__DOCUMENT PASSAGE__:
Alternatives / Least-Restrictive Measures
- Cause-oriented: treat hypoxia, pain, infection.
- Environmental: reduce noise/light, single-bed room.
- Diversion: music therapy, iPad/TV calming channels, dementia boxes, robotic pets.
- Family presence (24-h sitter during COVID exception).
Developmental Safety Considerations
Fetus
- Eliminate maternal teratogens: alcohol, tobacco, non-Rx drugs.
- Seat-belt below uterus; avoid radiation/pesticide exposure.
- Emphasize prenatal visits & nutrition (social-work referral prn).
Neonate (Birth–28 days)
- Room-in; never truly unattended (baby monitor).
- Hand hygiene for all visitors.
- Head/neck support.
- Car-seat rear-facing; no 2nd-hand seats (expiration, crash history).
Infant (1–12 mo)
- Close supervision; safe bath seating; never alone even in 2 cm water.
- Lock cabinets, meds, cannabis edibles.
- Age-appropriate toys, choking checks (toilet-paper-roll test).
- Child-abuse vigilance.
Toddler (1–3 yr)
- Childproofing escalates (higher, sturdier).
- Gun safety: firearm locked, ammo stored separately.
- Fire/burn: pot-handle position, stove guards, anchored dressers/TVs.

__WHAT YOU WILL DO__:
1/ Translate this sentence from the patient safety notes into Spanish: "Eliminate maternal teratogens: alcohol, tobacco, non-Rx drugs."
2/ Write what comes next in the patient safety notes, picking up after the last line shown.
The records are separate material and are not part of the patient safety notes.

Stored data entries

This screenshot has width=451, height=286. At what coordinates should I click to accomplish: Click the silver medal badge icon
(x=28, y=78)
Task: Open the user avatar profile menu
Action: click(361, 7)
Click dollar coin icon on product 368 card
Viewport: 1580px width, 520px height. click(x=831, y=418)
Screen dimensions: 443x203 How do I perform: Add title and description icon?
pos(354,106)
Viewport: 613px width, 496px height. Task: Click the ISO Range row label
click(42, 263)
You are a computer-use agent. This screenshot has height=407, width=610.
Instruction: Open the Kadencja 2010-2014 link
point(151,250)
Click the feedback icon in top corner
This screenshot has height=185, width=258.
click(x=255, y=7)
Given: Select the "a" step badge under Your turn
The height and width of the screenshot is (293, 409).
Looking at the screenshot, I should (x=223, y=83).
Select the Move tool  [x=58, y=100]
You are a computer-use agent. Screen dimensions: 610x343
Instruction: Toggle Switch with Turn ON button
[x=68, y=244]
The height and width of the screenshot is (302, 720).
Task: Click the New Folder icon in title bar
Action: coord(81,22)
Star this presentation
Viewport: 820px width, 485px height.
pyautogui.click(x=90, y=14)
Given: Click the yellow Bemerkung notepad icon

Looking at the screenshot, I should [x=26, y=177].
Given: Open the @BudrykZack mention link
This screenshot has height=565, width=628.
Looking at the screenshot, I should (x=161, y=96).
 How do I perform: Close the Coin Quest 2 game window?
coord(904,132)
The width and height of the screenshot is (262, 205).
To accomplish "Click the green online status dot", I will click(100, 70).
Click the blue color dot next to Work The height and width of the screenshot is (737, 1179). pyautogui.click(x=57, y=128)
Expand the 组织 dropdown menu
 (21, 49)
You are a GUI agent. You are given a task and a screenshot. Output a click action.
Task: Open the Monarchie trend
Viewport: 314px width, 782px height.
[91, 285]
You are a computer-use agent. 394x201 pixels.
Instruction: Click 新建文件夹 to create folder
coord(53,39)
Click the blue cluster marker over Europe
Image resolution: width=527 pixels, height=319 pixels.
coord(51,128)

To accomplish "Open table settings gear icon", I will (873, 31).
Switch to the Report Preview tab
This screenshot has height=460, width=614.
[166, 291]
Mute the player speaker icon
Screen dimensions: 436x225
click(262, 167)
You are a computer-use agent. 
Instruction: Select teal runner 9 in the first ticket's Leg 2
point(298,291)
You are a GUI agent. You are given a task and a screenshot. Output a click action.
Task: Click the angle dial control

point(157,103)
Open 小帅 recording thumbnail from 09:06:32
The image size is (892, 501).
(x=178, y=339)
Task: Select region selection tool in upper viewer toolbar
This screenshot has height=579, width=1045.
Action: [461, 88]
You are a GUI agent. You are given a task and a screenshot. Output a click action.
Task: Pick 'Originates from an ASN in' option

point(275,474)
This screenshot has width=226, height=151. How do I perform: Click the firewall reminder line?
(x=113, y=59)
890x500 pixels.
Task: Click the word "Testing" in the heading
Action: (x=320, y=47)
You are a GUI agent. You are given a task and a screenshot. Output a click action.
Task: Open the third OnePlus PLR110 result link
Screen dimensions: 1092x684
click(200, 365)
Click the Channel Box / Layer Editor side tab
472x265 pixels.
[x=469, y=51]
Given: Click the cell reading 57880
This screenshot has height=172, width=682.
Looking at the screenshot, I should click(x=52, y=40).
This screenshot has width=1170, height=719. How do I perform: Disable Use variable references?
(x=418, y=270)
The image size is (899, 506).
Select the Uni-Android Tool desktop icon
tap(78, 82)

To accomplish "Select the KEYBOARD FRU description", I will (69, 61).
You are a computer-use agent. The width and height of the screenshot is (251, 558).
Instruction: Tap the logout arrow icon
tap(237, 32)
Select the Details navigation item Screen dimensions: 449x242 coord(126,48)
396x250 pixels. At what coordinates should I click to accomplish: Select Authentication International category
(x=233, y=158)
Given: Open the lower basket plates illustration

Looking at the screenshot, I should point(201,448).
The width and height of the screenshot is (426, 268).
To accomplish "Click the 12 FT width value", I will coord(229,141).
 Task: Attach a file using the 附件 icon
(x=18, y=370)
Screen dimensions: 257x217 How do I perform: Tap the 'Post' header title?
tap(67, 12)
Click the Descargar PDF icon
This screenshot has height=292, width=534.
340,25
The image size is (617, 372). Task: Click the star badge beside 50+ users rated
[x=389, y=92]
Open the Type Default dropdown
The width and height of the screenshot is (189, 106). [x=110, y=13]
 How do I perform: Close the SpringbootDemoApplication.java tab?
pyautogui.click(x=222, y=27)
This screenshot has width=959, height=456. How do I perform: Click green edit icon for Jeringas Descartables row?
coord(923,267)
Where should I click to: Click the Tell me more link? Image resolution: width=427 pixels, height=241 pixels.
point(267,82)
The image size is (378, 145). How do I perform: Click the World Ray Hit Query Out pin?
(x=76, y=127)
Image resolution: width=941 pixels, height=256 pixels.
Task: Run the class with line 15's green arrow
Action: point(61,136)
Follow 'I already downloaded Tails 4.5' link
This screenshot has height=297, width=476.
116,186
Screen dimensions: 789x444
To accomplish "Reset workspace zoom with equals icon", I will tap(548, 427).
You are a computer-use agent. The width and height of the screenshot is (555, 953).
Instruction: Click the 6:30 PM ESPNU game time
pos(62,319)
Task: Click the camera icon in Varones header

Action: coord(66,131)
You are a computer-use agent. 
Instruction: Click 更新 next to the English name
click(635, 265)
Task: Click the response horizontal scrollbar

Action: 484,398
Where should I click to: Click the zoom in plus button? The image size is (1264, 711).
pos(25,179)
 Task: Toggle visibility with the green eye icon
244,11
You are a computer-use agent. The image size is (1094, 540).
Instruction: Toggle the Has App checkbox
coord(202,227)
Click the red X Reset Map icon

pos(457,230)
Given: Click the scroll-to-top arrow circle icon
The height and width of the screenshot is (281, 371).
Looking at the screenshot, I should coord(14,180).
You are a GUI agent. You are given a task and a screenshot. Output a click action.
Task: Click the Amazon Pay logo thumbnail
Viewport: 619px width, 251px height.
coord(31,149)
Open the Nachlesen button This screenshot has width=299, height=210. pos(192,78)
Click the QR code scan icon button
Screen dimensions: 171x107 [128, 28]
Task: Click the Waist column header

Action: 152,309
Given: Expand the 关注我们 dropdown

__NUMBERED RESPONSES__:
1/ Elimine los teratógenos maternos: alcohol, tabaco, drogas no recetadas.

2/
- Water: pool fencing, ladder removal.
Preschool (3–6 yr)
- Helmet use (tricycle, bike with training wheels).
- Stranger-danger, traffic awareness.
- Car-seat with 5-point harness until size/weight met.
- Begin simple fire-escape plan practice.
School-Age (6–12 yr)
- Booster seat until seat-belt fits (≈ 145 cm, 36 kg).
- Protective sports gear (soccer shin-pads, baseball helmets).
- Continued immunizations (compliance often drops here).
- Intro drug/alcohol & private-body-parts education.
Adolescent (13–18 yr)
- Peer-pressure ➜ tobacco, vaping, alcohol – motivational interviewing.
- MVA risk: driver-ed, no texting, seat-belts 100\%.
- Suicide screening, bullying/cyberbullying.
- Sexual health: contraception & STI counseling.
Young Adult (18–40 yr)
- Stress management (school, job, family).
- Healthy diet/exercise – metabolism slows.
- Domestic violence recognition.
- Occupational hazards, OSHA compliance, sharps/radiation PPE.
Middle-Aged Adult (40–65 yr)
- “Sandwich generation” stress – dependent children & aging parents.
- Mod-vigorous exercise, BP/cholesterol screening.
- Alcohol moderation – risk ↑ with age.
Older Adult (\ge 65 yr)
- Falls – #1 cause of injury death >65.
- Vision/hearing aids, night-lights, footwear.
- Med-polypharmacy & orthostatic hypotension.
- APS (Adult Protective Services) – fraud, financial abuse, neglect.
- Home safety eval: throw-rug removal, grab-bars, medication review.
Equipment & Environment Safety
- IV pumps – use full drug library, guardrails.
- Bed alarms – loudest setting; roommate comfort < patient safety.
- Side-rail policy – ≥3 up unless contraindicated.
- Radiation – staff badges, shielding, rotate assignments for pregnant workers.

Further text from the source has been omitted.